Supplied data
++++++

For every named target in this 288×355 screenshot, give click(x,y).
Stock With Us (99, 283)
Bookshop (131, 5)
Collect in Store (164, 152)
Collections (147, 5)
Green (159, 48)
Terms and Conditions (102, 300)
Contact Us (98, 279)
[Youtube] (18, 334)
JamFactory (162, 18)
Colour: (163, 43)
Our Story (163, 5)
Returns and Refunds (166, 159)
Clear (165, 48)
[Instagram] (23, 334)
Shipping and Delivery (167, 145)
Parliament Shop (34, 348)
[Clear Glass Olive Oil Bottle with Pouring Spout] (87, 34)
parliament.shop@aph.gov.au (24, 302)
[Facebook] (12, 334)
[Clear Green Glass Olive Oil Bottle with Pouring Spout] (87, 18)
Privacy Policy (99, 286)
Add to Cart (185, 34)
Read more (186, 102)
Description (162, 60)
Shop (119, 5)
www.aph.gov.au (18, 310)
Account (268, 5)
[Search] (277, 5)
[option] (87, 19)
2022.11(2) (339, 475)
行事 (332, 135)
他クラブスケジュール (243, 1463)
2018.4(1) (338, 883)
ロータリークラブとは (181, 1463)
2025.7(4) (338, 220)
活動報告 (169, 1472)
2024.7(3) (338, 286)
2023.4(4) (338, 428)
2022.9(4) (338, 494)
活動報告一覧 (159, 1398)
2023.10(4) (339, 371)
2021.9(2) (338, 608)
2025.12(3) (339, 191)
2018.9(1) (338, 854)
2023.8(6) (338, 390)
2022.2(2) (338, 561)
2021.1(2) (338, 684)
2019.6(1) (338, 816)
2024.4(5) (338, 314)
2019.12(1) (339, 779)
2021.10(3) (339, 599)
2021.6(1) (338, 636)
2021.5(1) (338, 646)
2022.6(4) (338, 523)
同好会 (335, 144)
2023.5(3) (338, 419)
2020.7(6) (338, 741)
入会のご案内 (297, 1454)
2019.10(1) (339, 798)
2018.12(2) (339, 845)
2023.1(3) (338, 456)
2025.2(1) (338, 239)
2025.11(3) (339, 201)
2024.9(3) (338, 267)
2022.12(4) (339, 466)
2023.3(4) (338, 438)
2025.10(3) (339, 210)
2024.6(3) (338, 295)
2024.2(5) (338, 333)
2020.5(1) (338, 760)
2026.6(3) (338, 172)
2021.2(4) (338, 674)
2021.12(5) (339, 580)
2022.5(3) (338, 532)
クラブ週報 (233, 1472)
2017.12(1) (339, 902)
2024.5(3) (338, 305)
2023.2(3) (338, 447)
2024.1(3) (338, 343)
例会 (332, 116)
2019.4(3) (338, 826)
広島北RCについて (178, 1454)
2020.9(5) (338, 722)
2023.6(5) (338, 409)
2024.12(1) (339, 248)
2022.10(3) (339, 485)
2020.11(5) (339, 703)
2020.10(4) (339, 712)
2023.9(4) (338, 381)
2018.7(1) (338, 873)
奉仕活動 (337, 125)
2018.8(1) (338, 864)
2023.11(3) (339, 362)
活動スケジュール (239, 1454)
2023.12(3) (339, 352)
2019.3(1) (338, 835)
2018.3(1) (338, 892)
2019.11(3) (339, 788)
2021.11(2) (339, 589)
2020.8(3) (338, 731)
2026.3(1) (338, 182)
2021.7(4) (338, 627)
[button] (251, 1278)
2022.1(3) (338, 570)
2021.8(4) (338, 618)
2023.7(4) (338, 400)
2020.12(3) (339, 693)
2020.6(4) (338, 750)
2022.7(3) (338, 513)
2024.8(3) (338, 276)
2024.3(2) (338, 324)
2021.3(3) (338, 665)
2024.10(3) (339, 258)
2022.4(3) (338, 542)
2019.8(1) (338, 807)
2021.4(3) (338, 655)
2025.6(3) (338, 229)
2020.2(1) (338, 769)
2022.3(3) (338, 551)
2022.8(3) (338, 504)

++++++

Directions
Edit the items starting with the line containing "Returns and Refunds (166, 159)" and going on through the line containing "2023.10(4) (339, 371)", replacing "Olive Oil" with "Avocado Oil" and leaving everything else unchanged. Give back only those lines.

Written response
Returns and Refunds (166, 159)
Clear (165, 48)
[Instagram] (23, 334)
Shipping and Delivery (167, 145)
Parliament Shop (34, 348)
[Clear Glass Avocado Oil Bottle with Pouring Spout] (87, 34)
parliament.shop@aph.gov.au (24, 302)
[Facebook] (12, 334)
[Clear Green Glass Avocado Oil Bottle with Pouring Spout] (87, 18)
Privacy Policy (99, 286)
Add to Cart (185, 34)
Read more (186, 102)
Description (162, 60)
Shop (119, 5)
www.aph.gov.au (18, 310)
Account (268, 5)
[Search] (277, 5)
[option] (87, 19)
2022.11(2) (339, 475)
行事 (332, 135)
他クラブスケジュール (243, 1463)
2018.4(1) (338, 883)
ロータリークラブとは (181, 1463)
2025.7(4) (338, 220)
活動報告 (169, 1472)
2024.7(3) (338, 286)
2023.4(4) (338, 428)
2022.9(4) (338, 494)
活動報告一覧 (159, 1398)
2023.10(4) (339, 371)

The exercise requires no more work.